Market Pulse: Haryana’s Paddy Prices Soar Far Above MSP as Pulse Farmers Face Pricing Headwinds
Haryana’s agricultural markets report a dramatic surge in Paddy prices, nearly doubling the MSP, while pulse farmers face challenges as Moong and Gram trade below government benchmarks. Explore the latest procurement data from January 2026, detailing the price trends for cotton, mustard, and vegetables across Haryana’s mandis in this comprehensive market analysis.
The most striking development remains the performance of Paddy (Common), which has seen market prices nearly double the Minimum Support Price (MSP) of ₹2,369.00 per quintal. Currently trading at an impressive ₹4,241.00, the cereal is commanding a premium that suggests a robust private sector appetite and potentially lower-than-anticipated stock arrivals, which were recorded at just over 70 metric tonnes in the latest window. In contrast, the fibre and oilseed sectors are maintaining a more balanced trajectory. Cotton, with an MSP of ₹7,710.00, is hovering near the ₹7,671.91 mark, indicating a stable equilibrium between industrial demand and farmer expectations. Similarly, Mustard is comfortably exceeding its support price of ₹5,950.00, reaching market valuations of ₹6,200.00, providing a much-needed incentive for oilseed growers in the region.

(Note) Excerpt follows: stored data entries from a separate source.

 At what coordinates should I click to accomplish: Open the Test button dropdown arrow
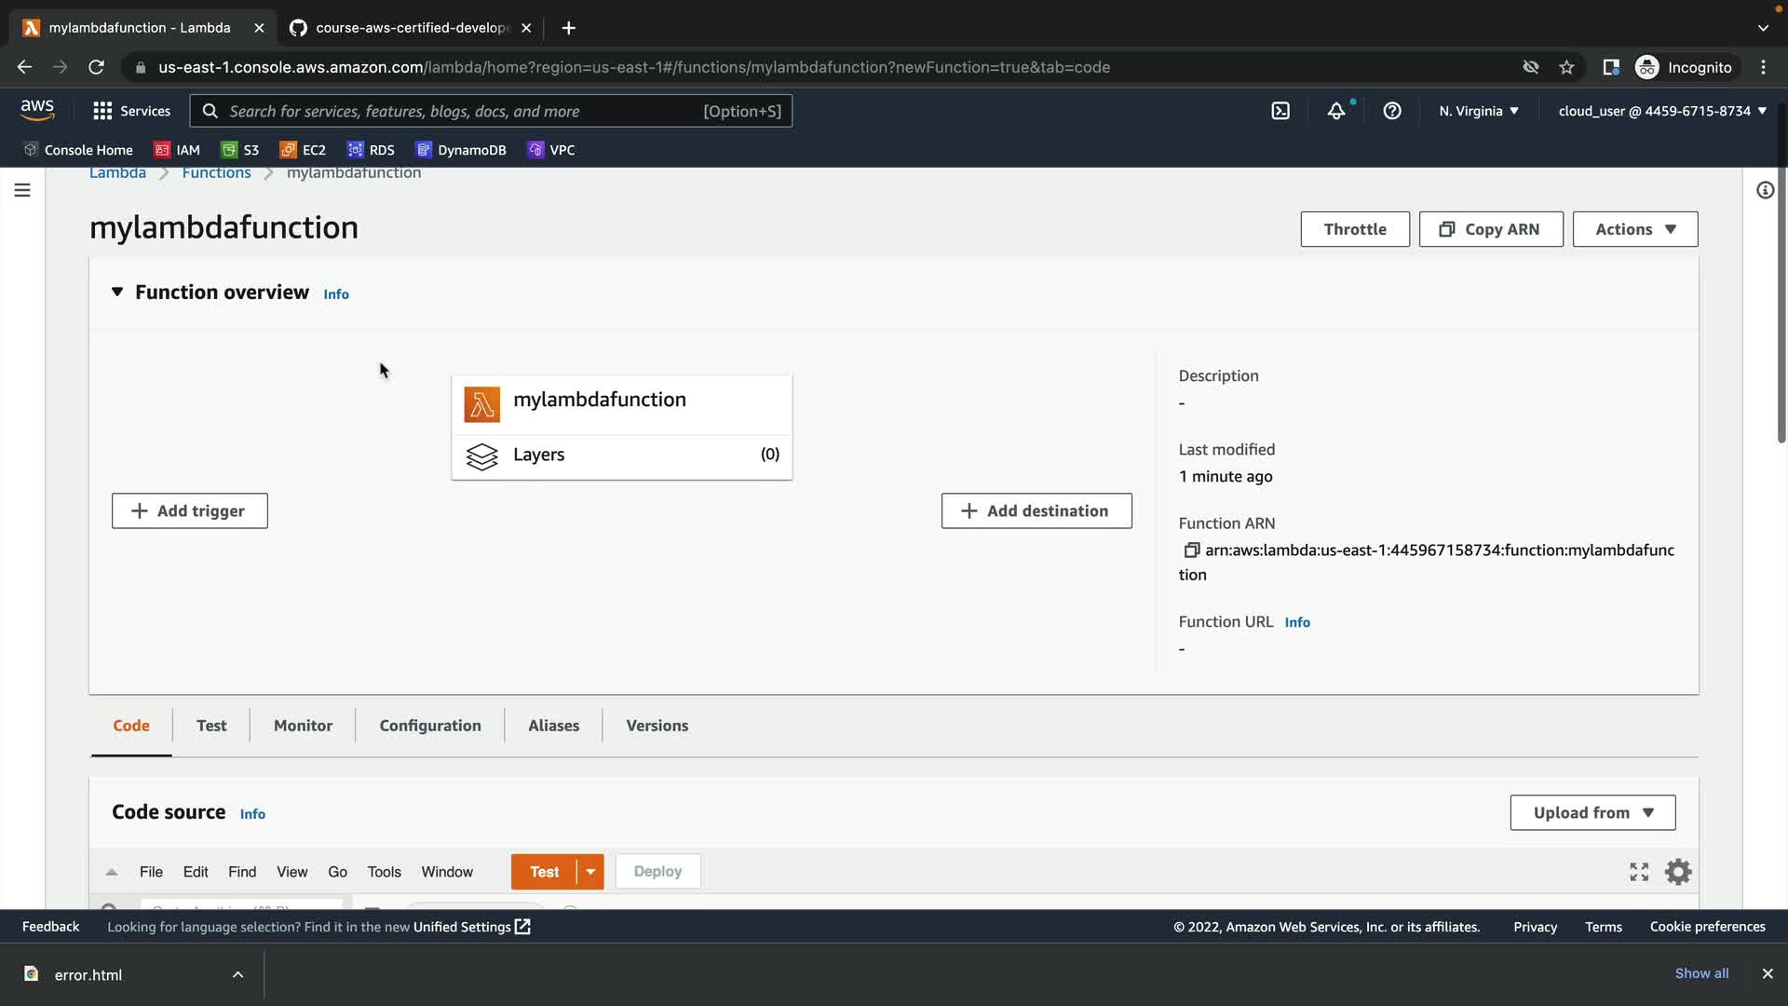(590, 872)
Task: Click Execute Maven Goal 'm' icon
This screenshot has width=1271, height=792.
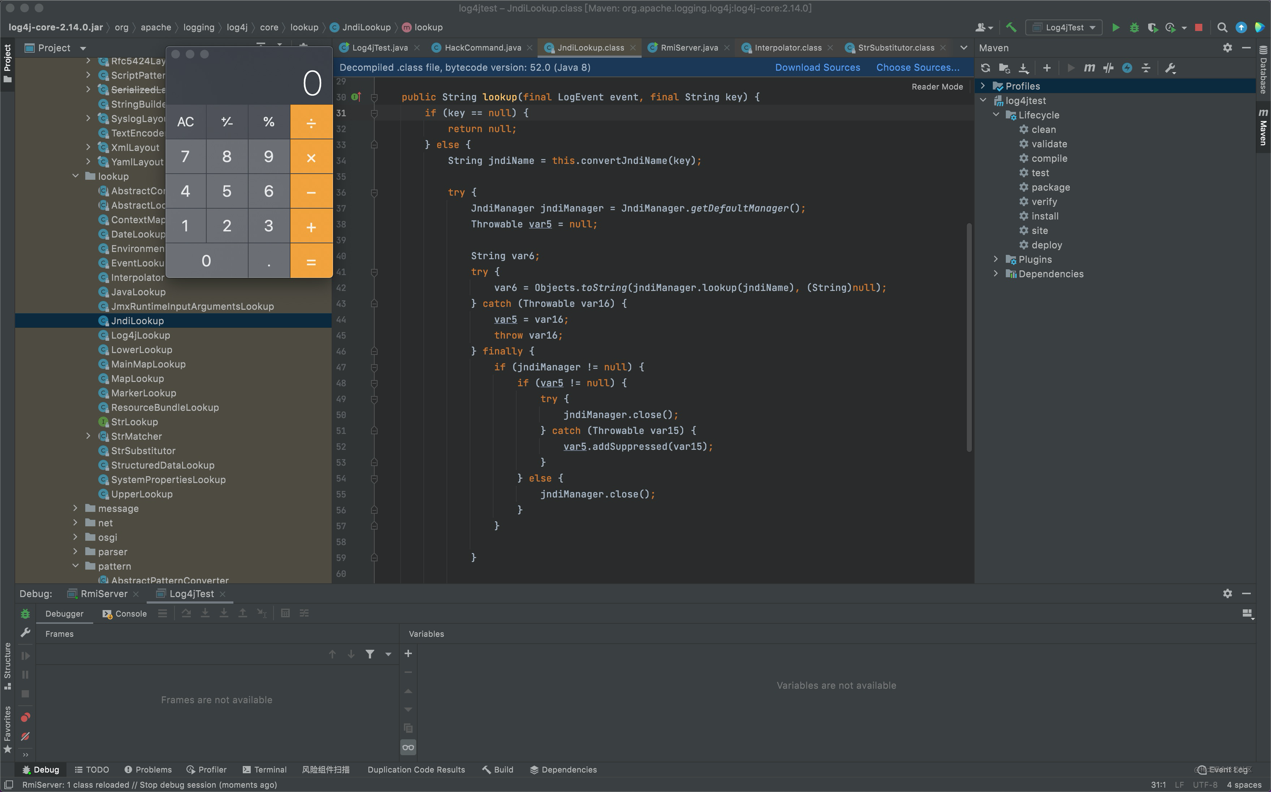Action: pyautogui.click(x=1089, y=68)
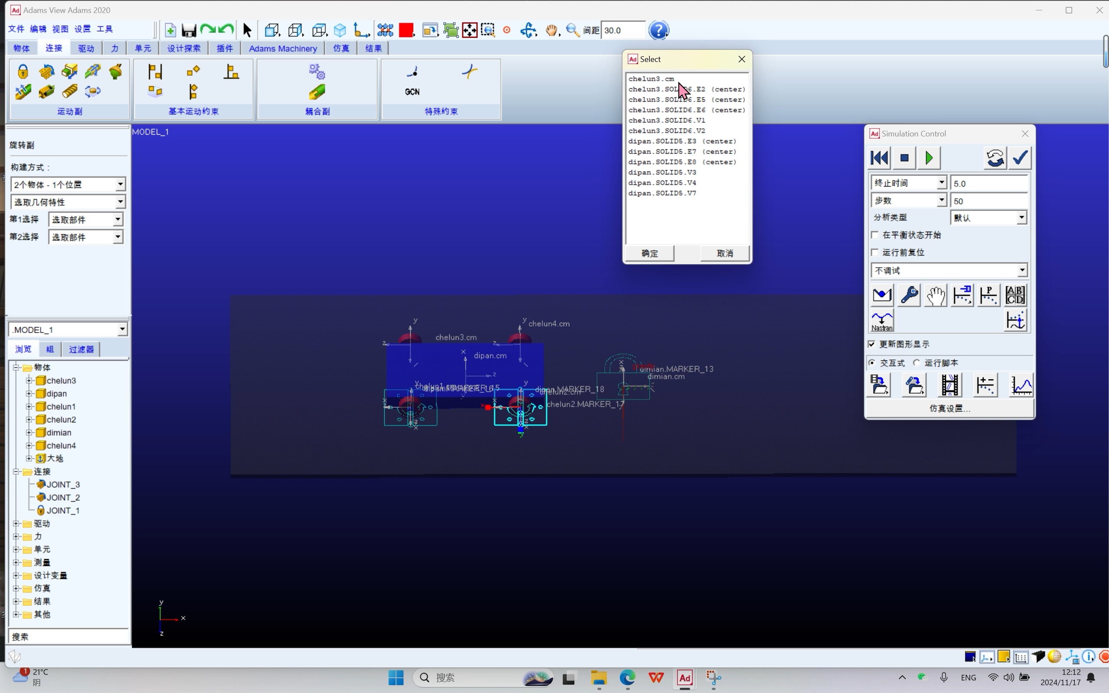Click the gear coupler icon in 耦合副
Image resolution: width=1109 pixels, height=693 pixels.
point(317,72)
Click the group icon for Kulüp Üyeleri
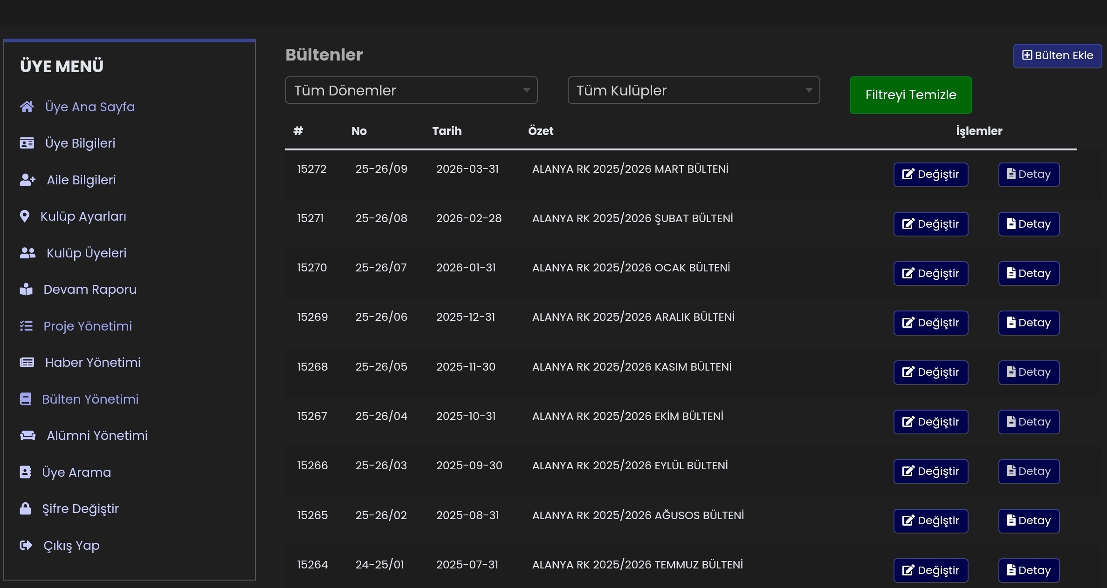This screenshot has height=588, width=1107. (x=28, y=253)

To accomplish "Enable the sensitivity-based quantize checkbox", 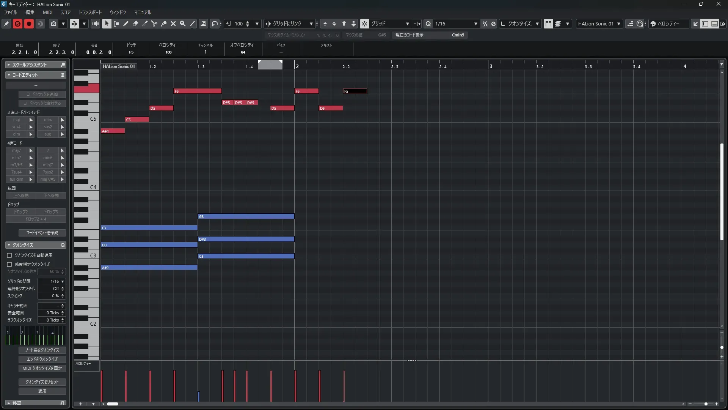I will click(x=9, y=264).
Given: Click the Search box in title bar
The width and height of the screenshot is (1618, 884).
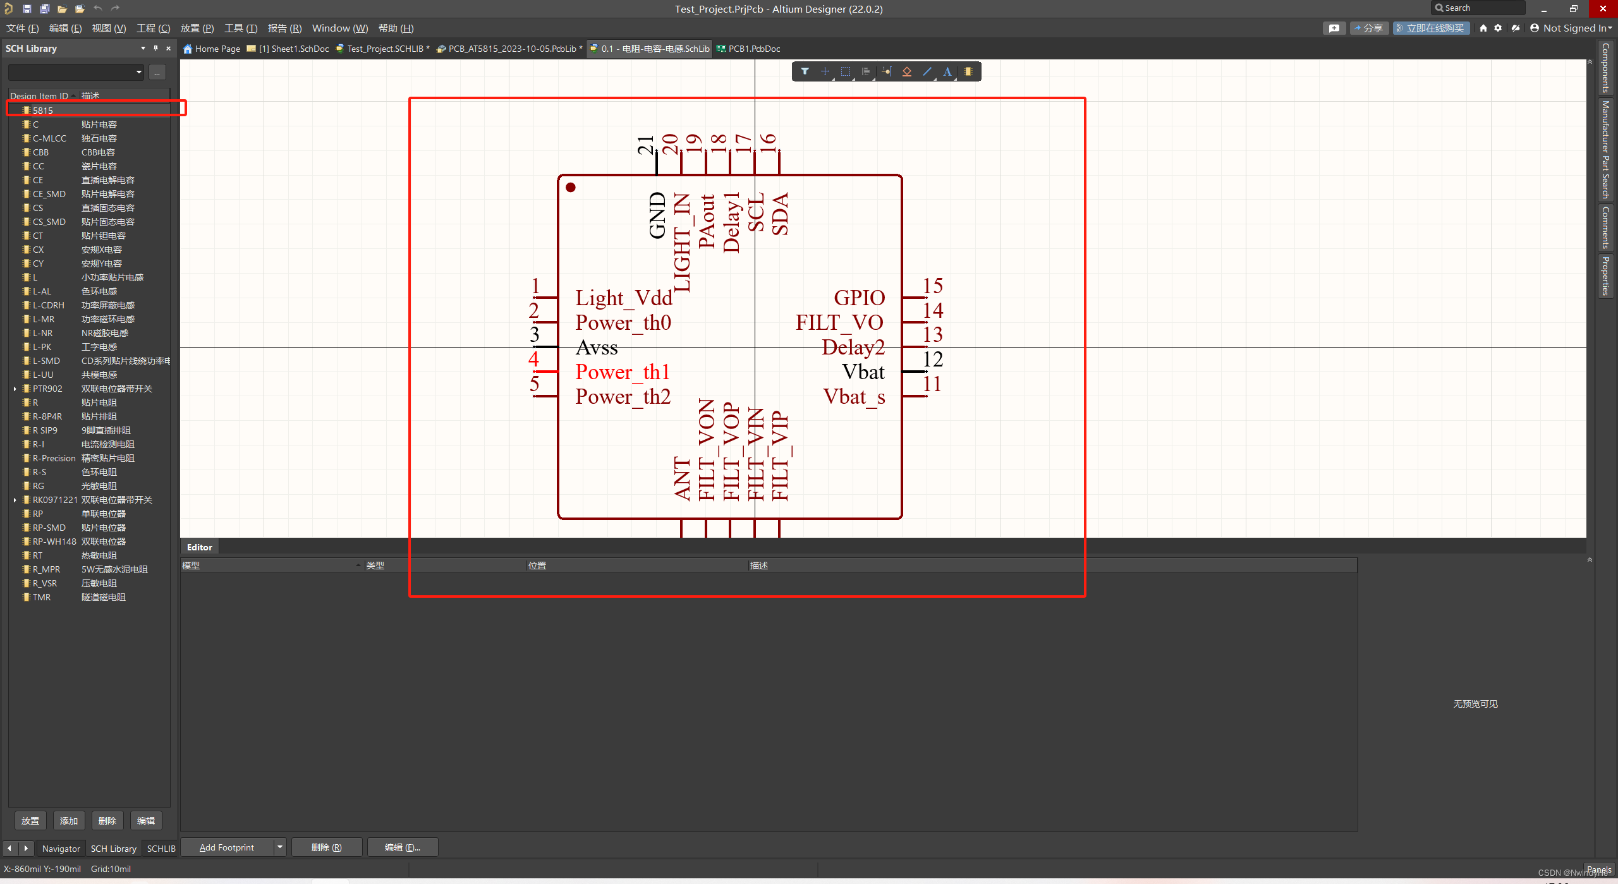Looking at the screenshot, I should tap(1477, 8).
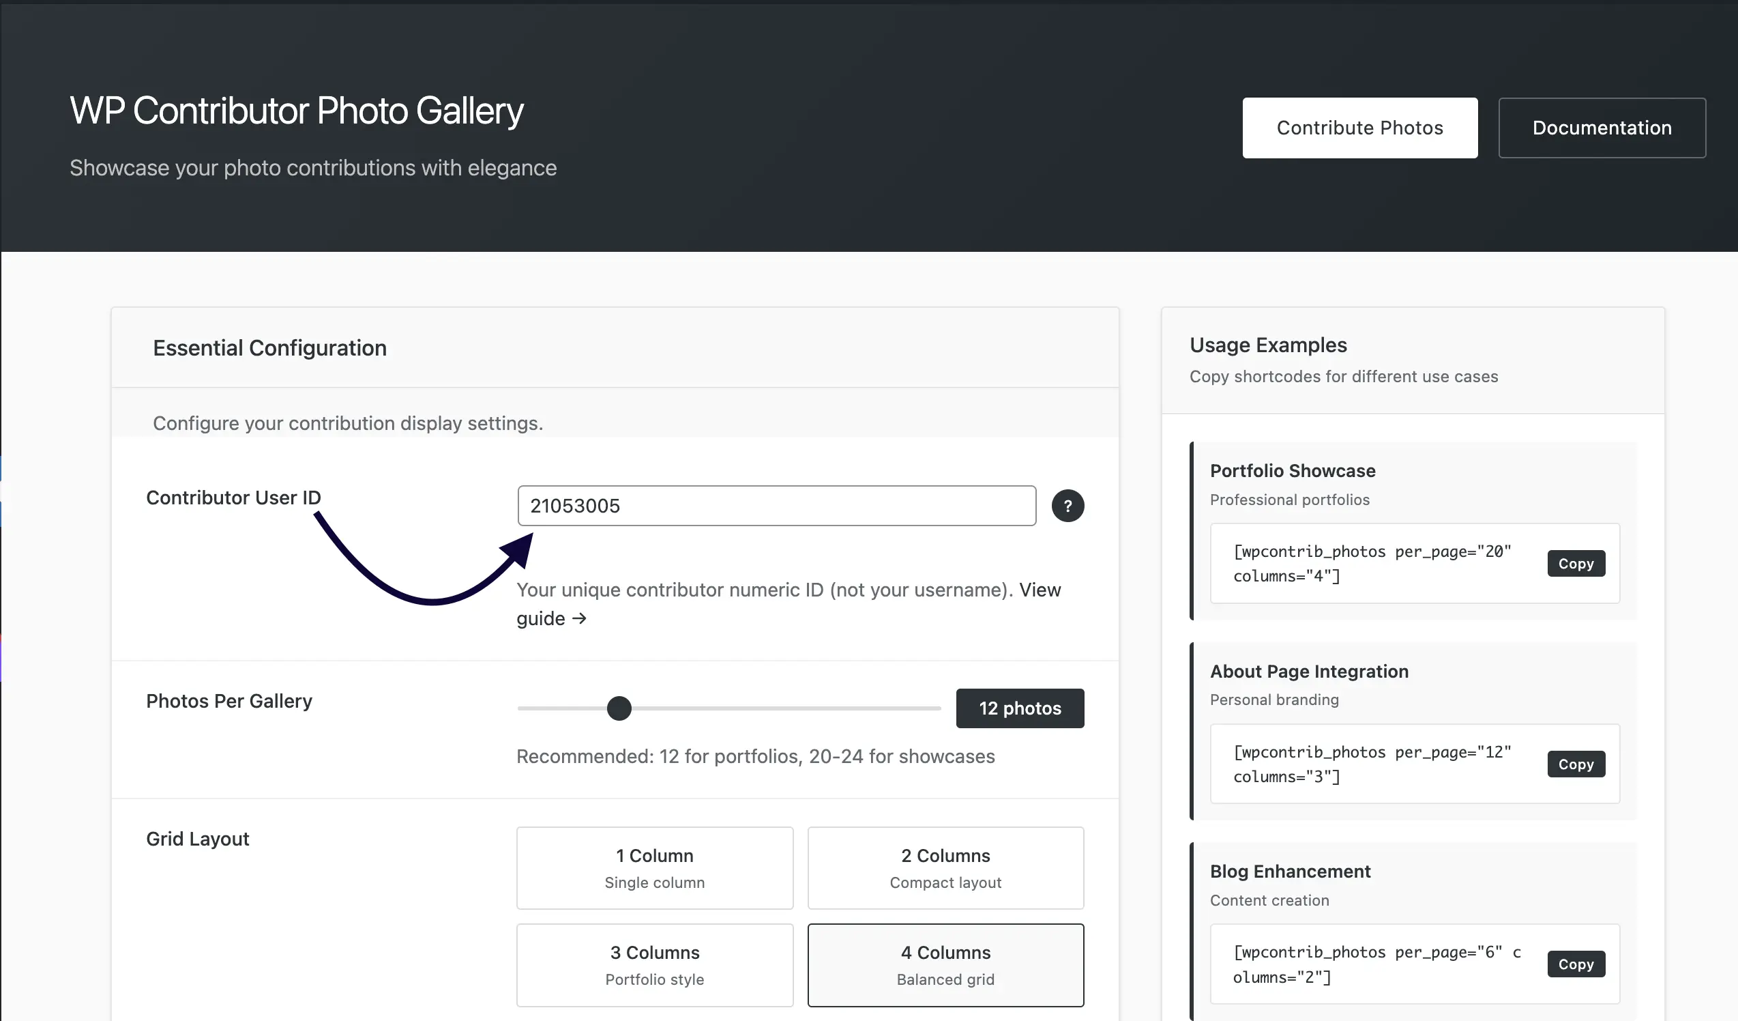
Task: Pick the 4 Columns balanced grid
Action: tap(945, 964)
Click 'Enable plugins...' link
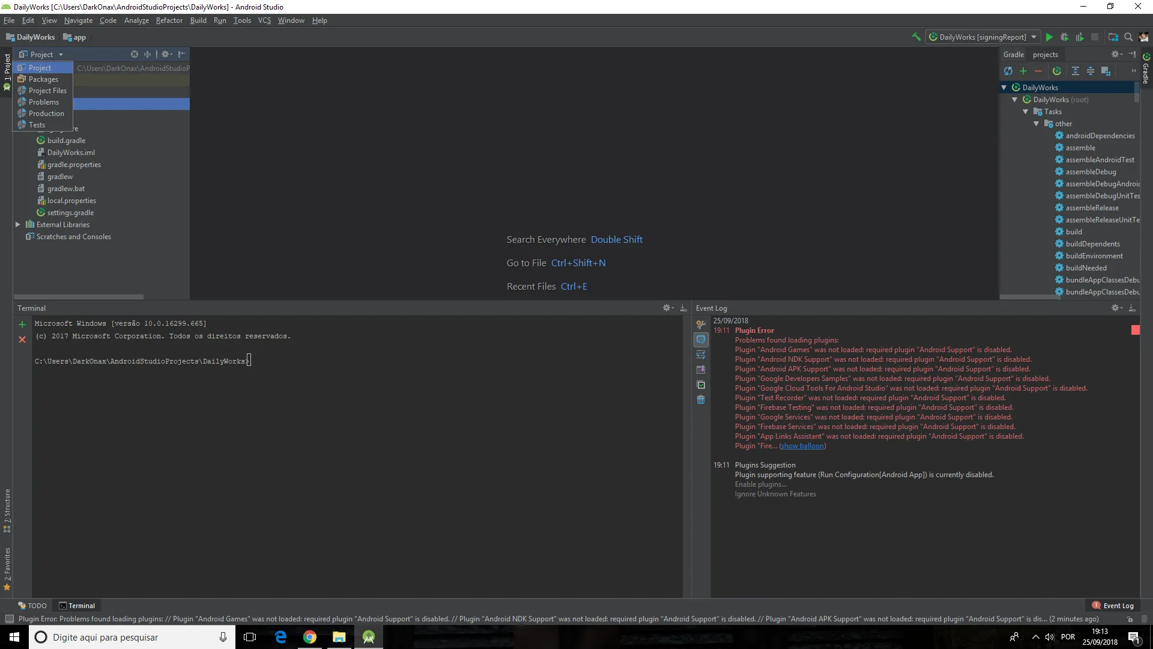This screenshot has width=1153, height=649. tap(760, 484)
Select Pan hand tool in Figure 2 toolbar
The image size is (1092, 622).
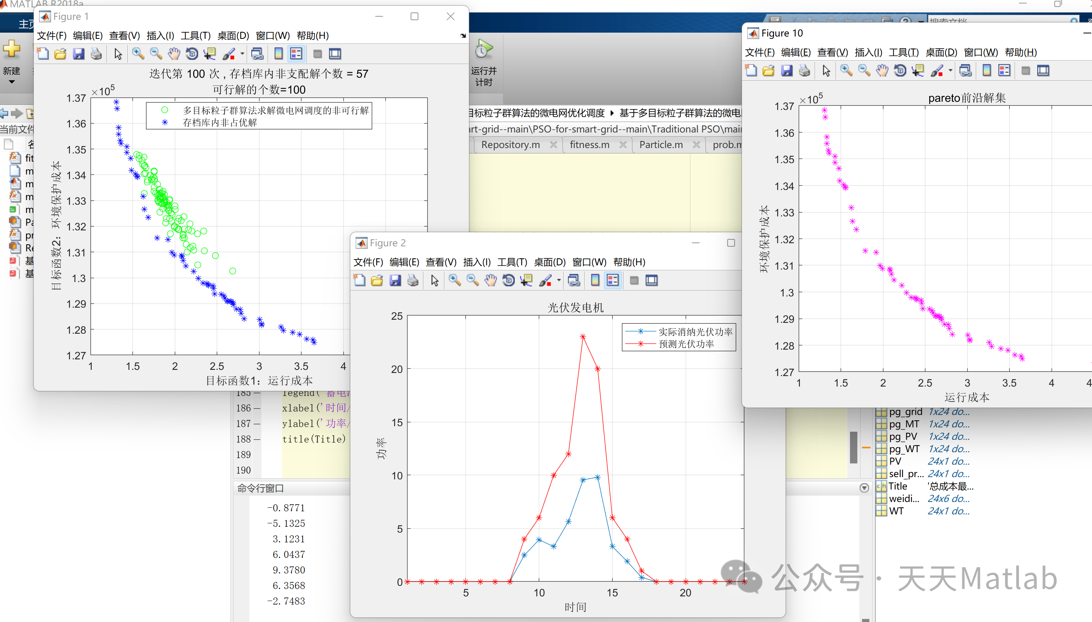click(x=490, y=281)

However, the data paints a more somber picture for Haryana’s pulse cultivators. Green Gram (Moong) is currently facing a significant valuation gap, with market prices languishing at ₹6,480.00 per quintal against an MSP of ₹8,768.00. This disparity of over ₹2,000 per quintal poses a challenge for administrative procurement agencies tasked with ensuring price stability. Bengal Gram is facing a similar, though less drastic, deficit, trading at ₹5,301.00 against its ₹5,650.00 support price. Meanwhile, the vegetable segment continues to exhibit its characteristic volatility; Onion and Tomato prices are showing a downward trend toward the ₹1,600 and ₹2,300 ranges respectively, as arrival volumes for potatoes and tomatoes surged past 200 and 95 metric tonnes, exerting downward pressure on retail and wholesale rates.
This current snapshot of Haryana’s mandis highlights the complex interplay between government intervention and real-time market forces. While the windfall in paddy prices offers a significant boost to cereal farmers, the underperformance of pulses despite high MSPs suggests that logistical hurdles or quality variations may be hindering the intended economic relief for diversely cropped farms. As the season progresses, the ability of state agencies to bridge the gap for pulse farmers while managing the inflationary potential of high-priced cereals will be a critical litmus test for the region's agricultural policy and food security framework.